[SOURCE MATERIAL Boundary: Start]

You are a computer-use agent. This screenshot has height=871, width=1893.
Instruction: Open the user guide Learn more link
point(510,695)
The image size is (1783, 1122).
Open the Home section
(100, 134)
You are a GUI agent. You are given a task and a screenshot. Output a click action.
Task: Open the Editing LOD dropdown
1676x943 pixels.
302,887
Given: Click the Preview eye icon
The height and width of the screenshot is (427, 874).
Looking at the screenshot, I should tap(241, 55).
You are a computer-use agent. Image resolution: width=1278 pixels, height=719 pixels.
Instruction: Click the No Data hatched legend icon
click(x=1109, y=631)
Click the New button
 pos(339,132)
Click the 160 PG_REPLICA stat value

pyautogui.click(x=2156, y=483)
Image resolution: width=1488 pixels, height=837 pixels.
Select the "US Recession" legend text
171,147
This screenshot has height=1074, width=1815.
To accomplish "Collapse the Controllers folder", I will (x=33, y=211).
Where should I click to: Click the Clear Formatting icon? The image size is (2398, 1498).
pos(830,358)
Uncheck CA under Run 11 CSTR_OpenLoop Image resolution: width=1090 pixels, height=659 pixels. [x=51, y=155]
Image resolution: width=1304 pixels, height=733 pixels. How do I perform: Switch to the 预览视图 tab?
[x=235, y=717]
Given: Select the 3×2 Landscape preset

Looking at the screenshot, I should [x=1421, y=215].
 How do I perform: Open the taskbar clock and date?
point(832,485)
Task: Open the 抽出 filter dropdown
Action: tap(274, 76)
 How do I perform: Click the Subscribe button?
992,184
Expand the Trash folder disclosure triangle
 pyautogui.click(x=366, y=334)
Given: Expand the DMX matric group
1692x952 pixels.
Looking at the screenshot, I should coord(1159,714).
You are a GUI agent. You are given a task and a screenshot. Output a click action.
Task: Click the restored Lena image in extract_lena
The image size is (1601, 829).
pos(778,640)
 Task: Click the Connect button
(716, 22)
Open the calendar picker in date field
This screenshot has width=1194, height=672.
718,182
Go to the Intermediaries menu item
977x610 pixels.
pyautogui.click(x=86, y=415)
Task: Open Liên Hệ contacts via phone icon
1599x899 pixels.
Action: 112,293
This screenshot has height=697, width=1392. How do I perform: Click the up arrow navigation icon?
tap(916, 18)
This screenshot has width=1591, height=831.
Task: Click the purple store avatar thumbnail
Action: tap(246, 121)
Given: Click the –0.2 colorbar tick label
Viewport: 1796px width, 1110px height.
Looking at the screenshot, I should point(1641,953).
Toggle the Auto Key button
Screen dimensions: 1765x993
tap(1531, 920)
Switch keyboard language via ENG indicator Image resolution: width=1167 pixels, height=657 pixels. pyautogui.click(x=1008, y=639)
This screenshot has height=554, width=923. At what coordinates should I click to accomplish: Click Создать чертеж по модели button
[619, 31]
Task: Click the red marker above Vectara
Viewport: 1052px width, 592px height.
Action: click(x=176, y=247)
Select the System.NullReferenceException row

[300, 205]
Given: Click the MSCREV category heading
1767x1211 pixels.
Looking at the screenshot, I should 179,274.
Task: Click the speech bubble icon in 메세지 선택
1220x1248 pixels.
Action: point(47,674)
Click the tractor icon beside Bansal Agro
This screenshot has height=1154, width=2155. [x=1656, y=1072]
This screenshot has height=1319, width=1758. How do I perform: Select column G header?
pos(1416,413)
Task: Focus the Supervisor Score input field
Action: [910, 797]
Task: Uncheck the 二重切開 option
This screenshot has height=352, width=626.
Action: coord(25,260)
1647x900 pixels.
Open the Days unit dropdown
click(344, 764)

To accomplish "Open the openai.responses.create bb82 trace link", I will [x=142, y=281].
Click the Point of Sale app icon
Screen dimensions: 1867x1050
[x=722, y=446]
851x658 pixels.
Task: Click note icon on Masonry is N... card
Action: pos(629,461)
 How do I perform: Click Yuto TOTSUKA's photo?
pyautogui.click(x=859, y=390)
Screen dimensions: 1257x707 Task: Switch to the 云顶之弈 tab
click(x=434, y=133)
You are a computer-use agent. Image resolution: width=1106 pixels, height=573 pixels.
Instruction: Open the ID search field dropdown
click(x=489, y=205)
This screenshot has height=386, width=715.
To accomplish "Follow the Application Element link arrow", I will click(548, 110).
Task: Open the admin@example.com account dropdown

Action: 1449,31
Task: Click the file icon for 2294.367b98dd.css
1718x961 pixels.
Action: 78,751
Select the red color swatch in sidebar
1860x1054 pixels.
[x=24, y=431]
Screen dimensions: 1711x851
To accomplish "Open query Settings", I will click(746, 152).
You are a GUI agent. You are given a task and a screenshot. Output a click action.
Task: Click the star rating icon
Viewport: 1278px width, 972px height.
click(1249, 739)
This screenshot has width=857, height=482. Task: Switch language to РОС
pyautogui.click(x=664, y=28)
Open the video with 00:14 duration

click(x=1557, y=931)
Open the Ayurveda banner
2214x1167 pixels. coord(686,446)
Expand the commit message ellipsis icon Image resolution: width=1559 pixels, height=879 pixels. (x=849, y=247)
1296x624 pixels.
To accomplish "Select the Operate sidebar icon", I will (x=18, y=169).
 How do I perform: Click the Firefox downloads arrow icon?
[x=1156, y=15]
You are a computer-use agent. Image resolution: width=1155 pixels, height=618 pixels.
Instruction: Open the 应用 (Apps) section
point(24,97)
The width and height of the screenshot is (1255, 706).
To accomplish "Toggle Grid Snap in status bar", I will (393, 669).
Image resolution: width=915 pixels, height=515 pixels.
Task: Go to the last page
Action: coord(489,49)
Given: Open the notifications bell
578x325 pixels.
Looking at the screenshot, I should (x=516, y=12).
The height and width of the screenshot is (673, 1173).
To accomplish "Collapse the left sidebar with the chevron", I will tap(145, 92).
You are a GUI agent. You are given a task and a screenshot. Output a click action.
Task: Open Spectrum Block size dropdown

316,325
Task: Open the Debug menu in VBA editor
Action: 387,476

[SOURCE MATERIAL Boundary: End]

### PROMPT
In the listing above, locate the line containing "Task: Open Liên Hệ contacts via phone icon" and the line containing "Given: Click the MSCREV category heading". Extract those two lines and every line between them, exactly as written, and only those.

### ANSWER TO THIS EXERCISE
Task: Open Liên Hệ contacts via phone icon
1599x899 pixels.
Action: 112,293
This screenshot has height=697, width=1392. How do I perform: Click the up arrow navigation icon?
tap(916, 18)
This screenshot has width=1591, height=831.
Task: Click the purple store avatar thumbnail
Action: tap(246, 121)
Given: Click the –0.2 colorbar tick label
Viewport: 1796px width, 1110px height.
Looking at the screenshot, I should point(1641,953).
Toggle the Auto Key button
Screen dimensions: 1765x993
tap(1531, 920)
Switch keyboard language via ENG indicator Image resolution: width=1167 pixels, height=657 pixels. pyautogui.click(x=1008, y=639)
This screenshot has height=554, width=923. At what coordinates should I click to accomplish: Click Создать чертеж по модели button
[619, 31]
Task: Click the red marker above Vectara
Viewport: 1052px width, 592px height.
Action: click(x=176, y=247)
Select the System.NullReferenceException row

[300, 205]
Given: Click the MSCREV category heading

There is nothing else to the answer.